WHAT YOU HAVE TO DO.
Collect each of the lines below that contains the string "dimensions". Case counts.

INPUT MATERIAL.
==============================

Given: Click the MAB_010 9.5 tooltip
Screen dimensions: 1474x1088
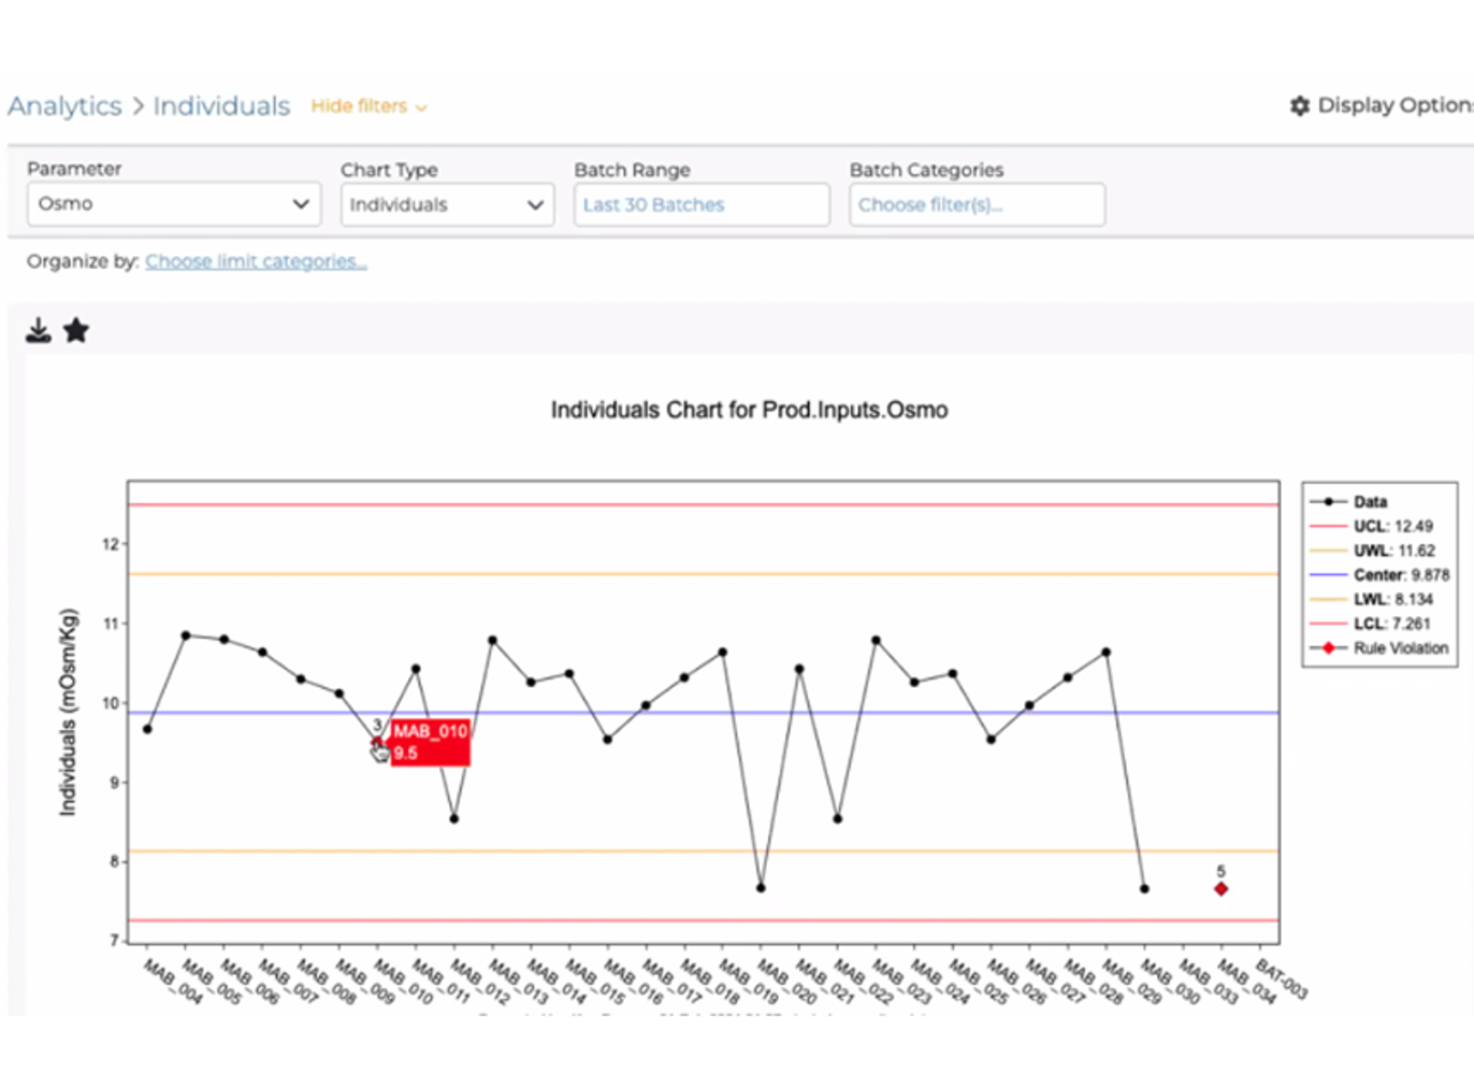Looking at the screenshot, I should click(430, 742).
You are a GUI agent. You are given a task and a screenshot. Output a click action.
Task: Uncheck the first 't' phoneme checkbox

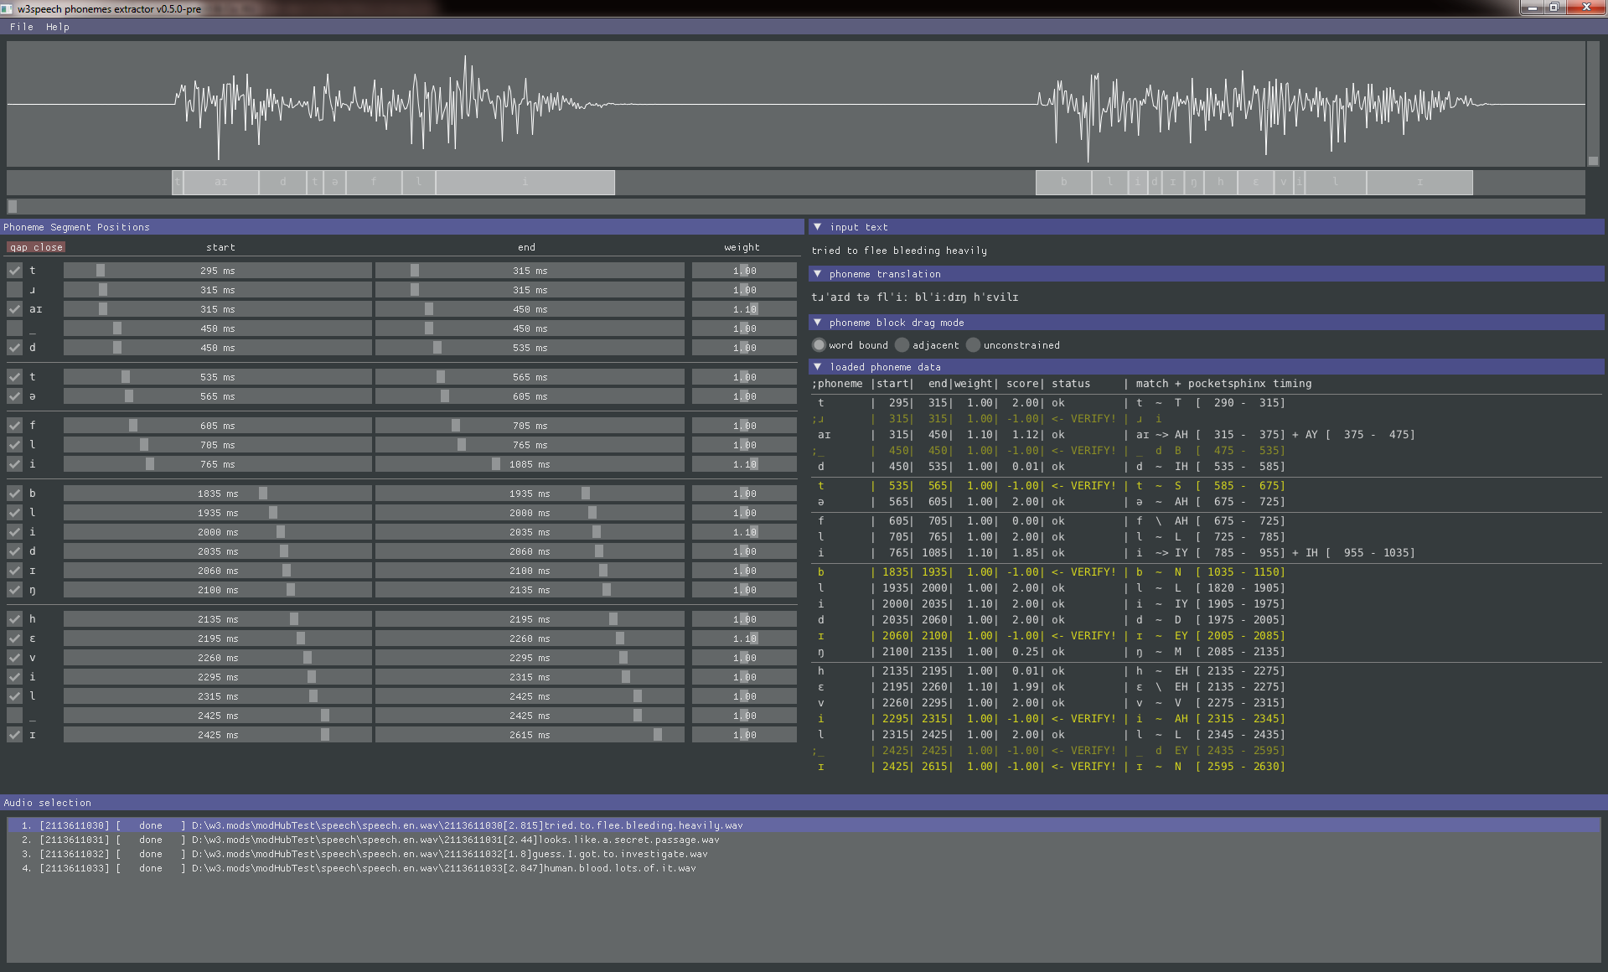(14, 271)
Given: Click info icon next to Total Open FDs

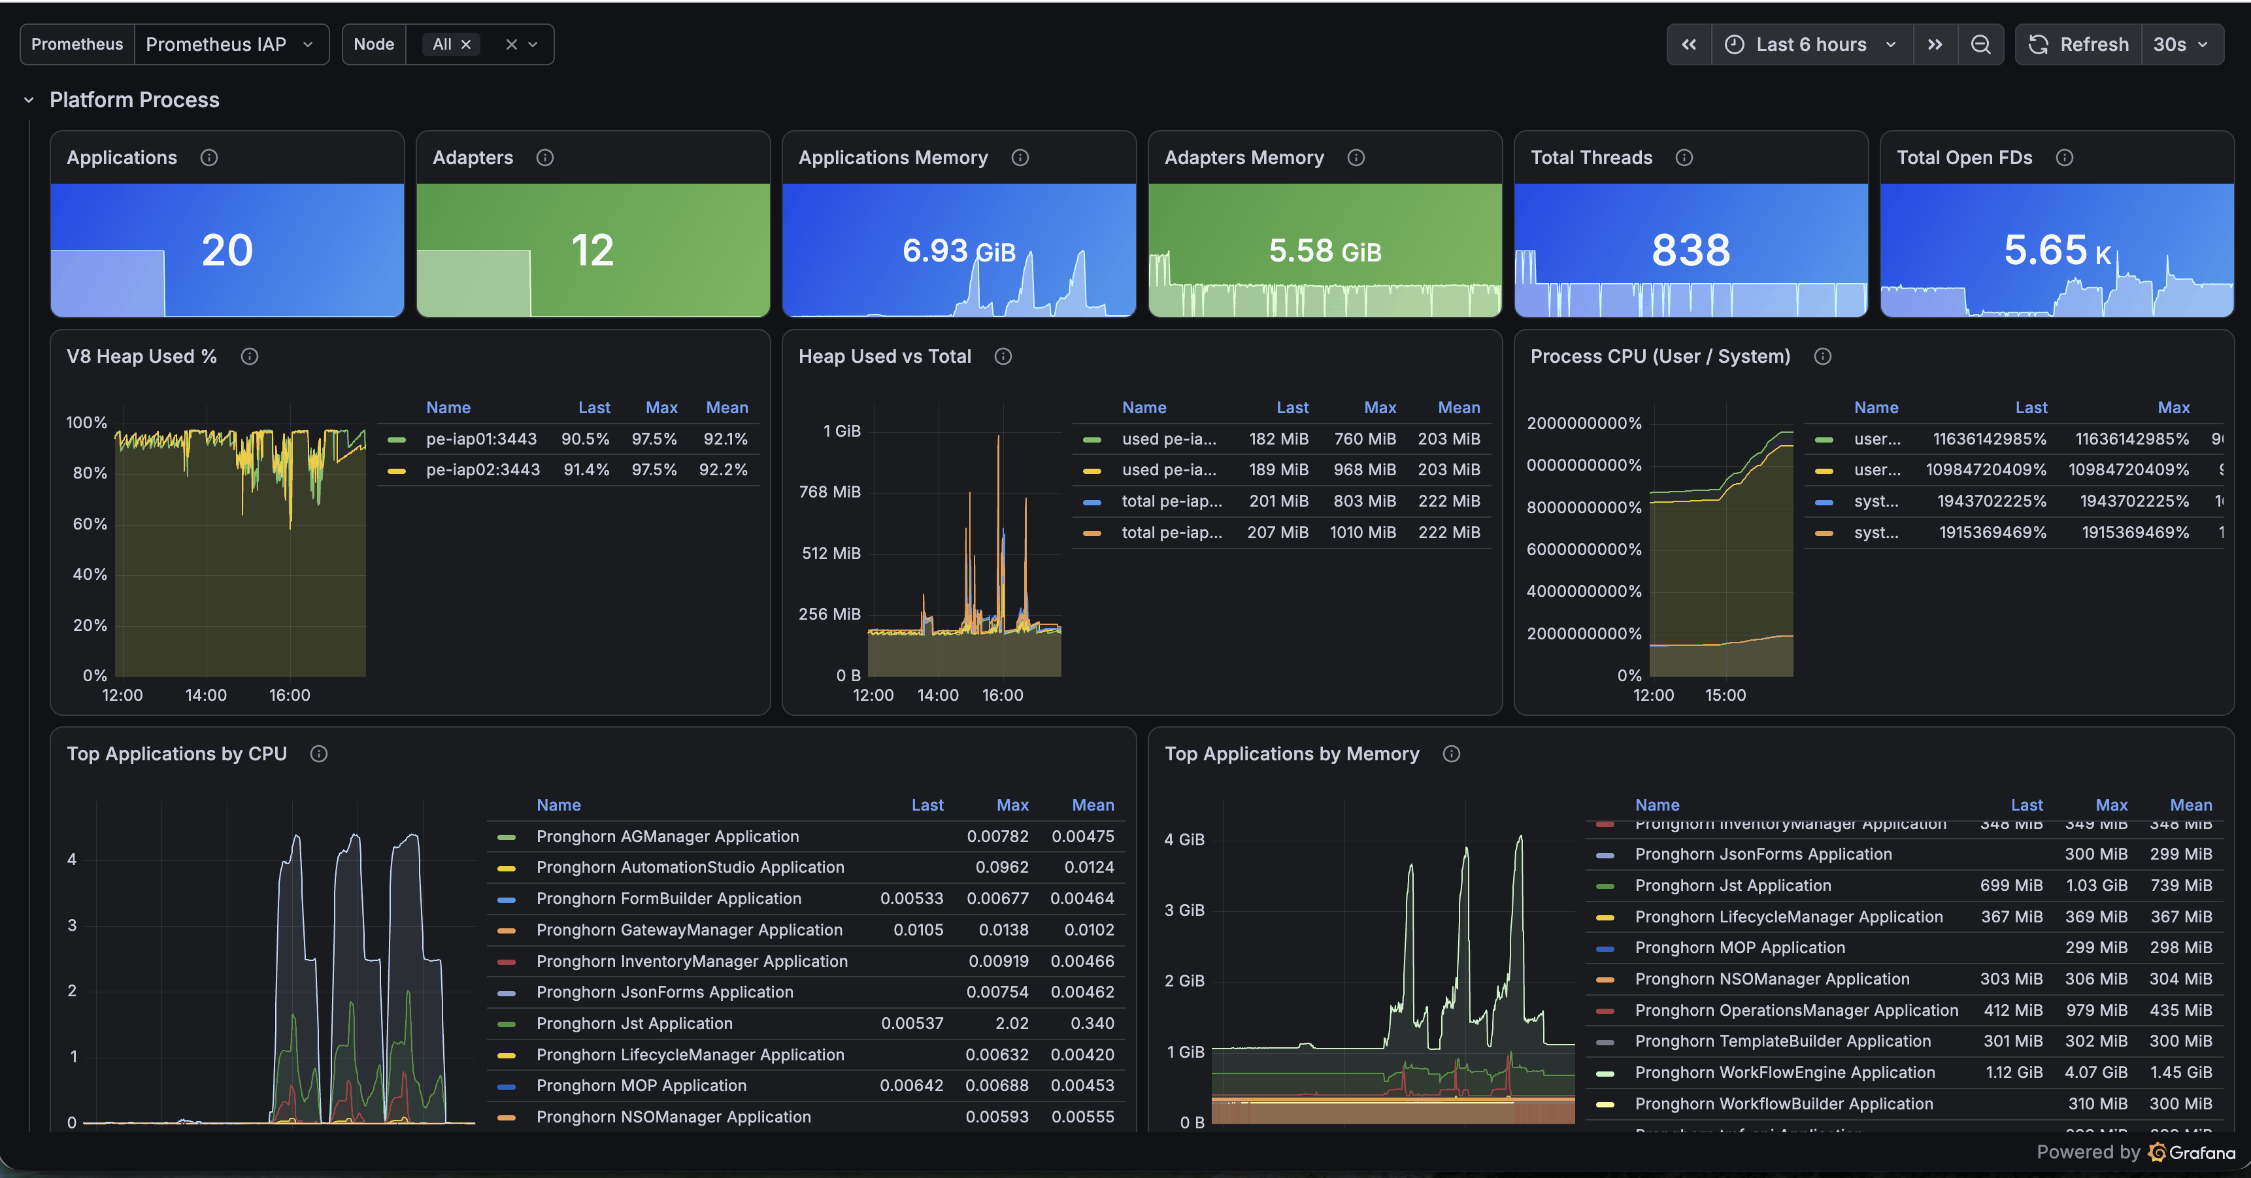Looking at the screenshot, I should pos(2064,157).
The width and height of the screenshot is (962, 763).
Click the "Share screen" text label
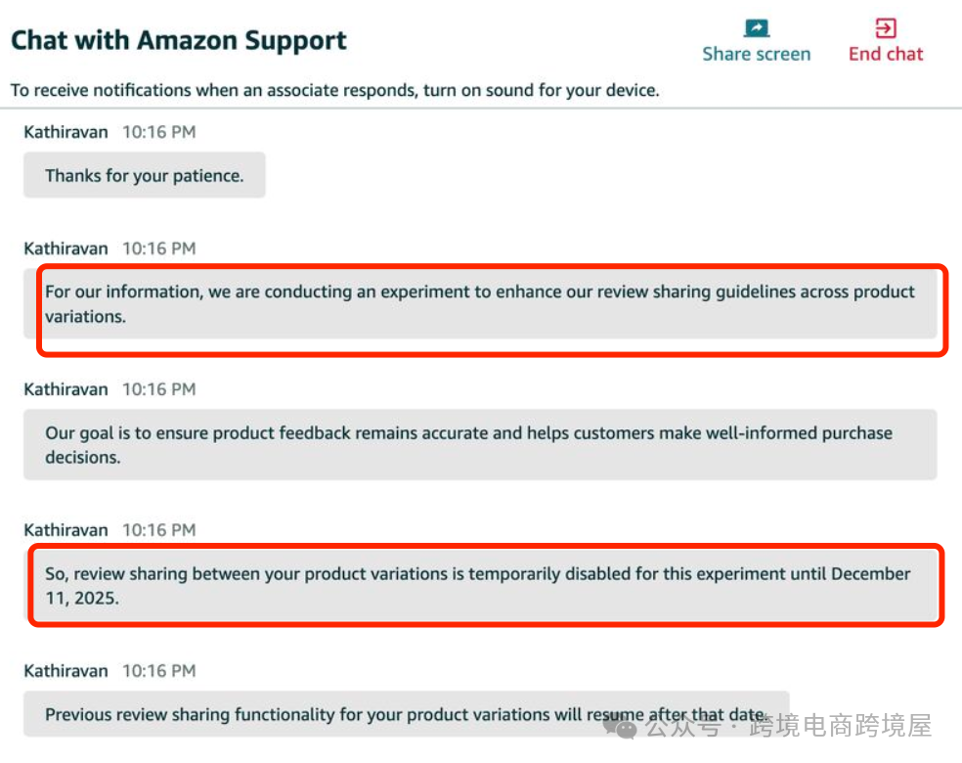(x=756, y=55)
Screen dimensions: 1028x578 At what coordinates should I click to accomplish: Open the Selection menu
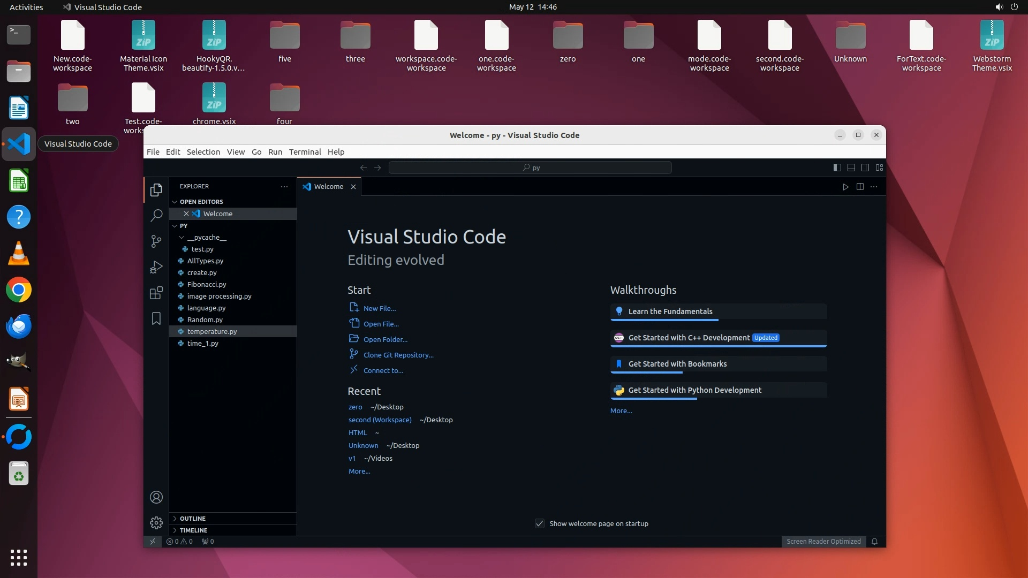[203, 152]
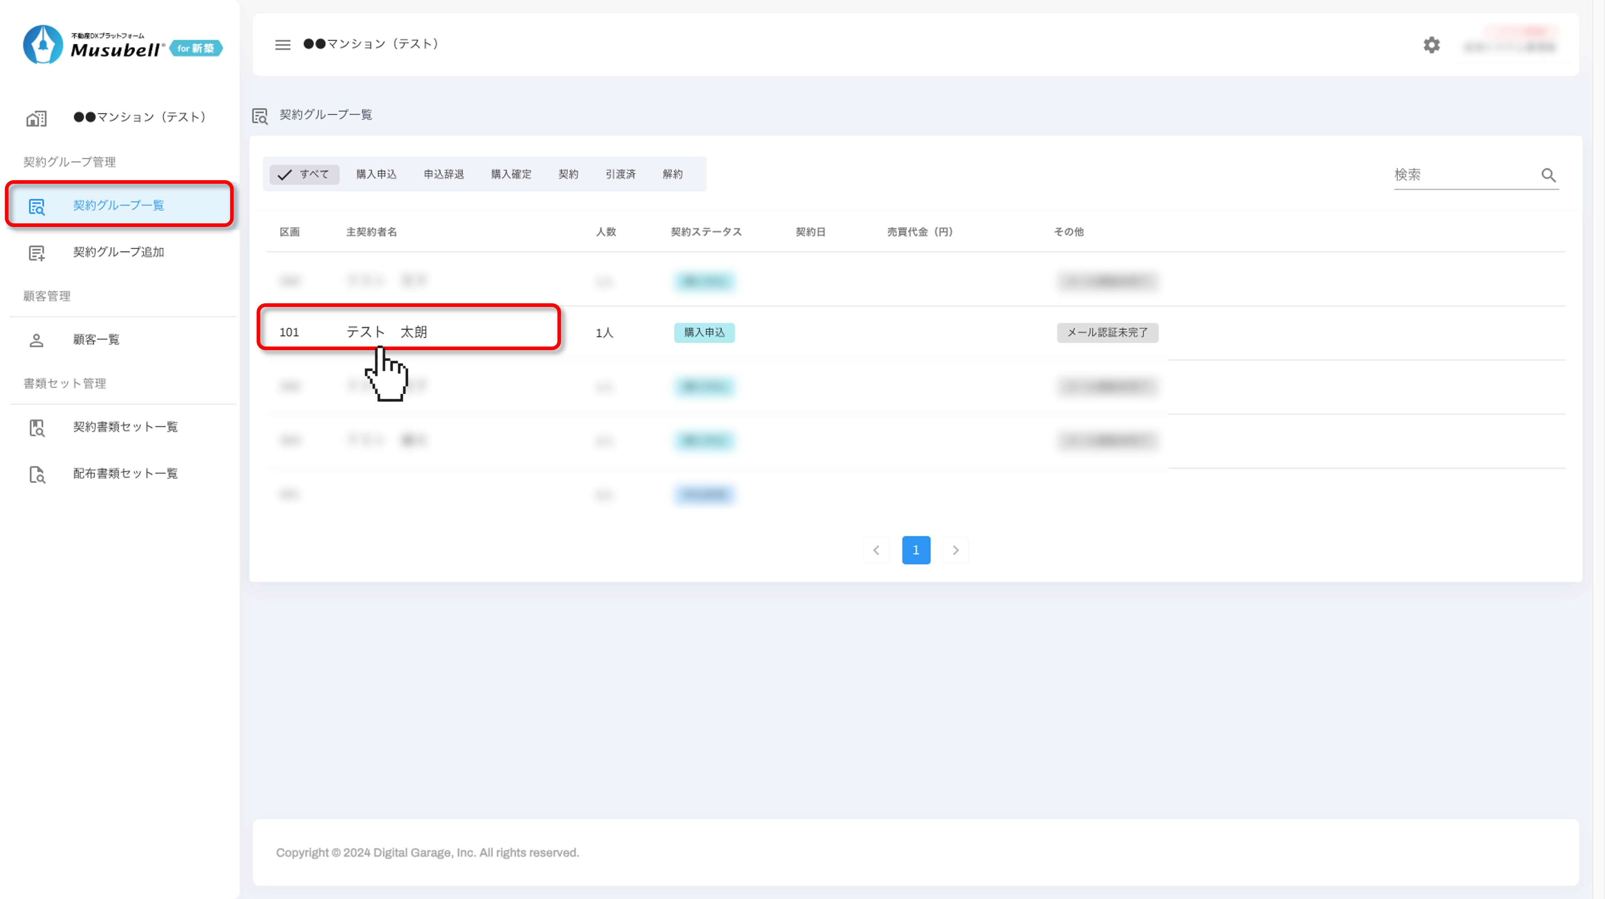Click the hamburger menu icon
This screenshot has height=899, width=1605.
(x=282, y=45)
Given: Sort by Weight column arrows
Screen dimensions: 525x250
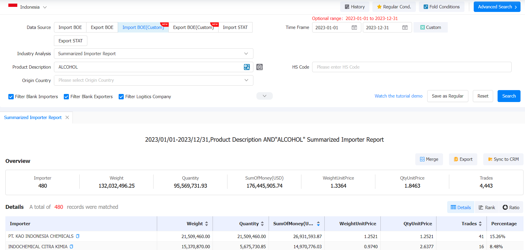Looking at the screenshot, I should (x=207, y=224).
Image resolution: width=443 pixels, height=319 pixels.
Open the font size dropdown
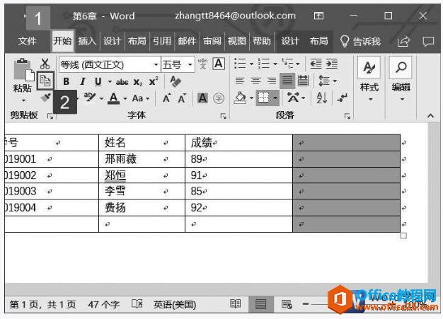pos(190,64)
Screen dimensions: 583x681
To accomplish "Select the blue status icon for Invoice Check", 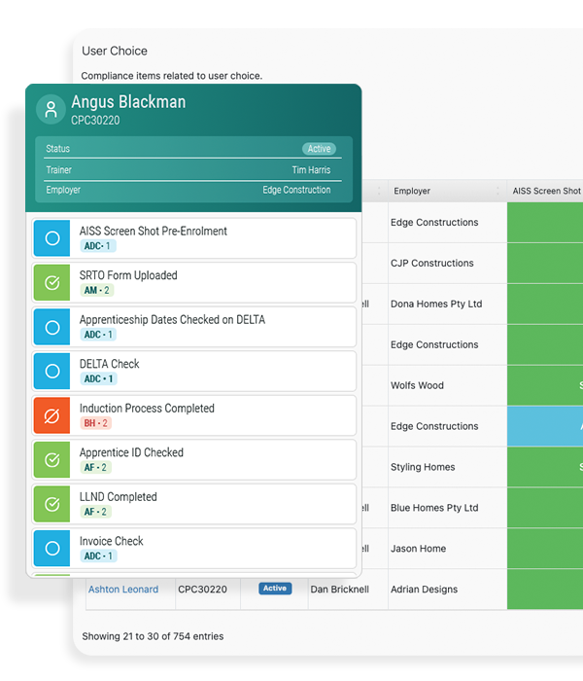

==============================

OUTPUT.
Screen dimensions: 1474x1088
Screen dimensions: 1028x578 At what coordinates should I click to accomplish: Open the Selection menu
Screen dimensions: 525x250
Screen dimensions: 583x681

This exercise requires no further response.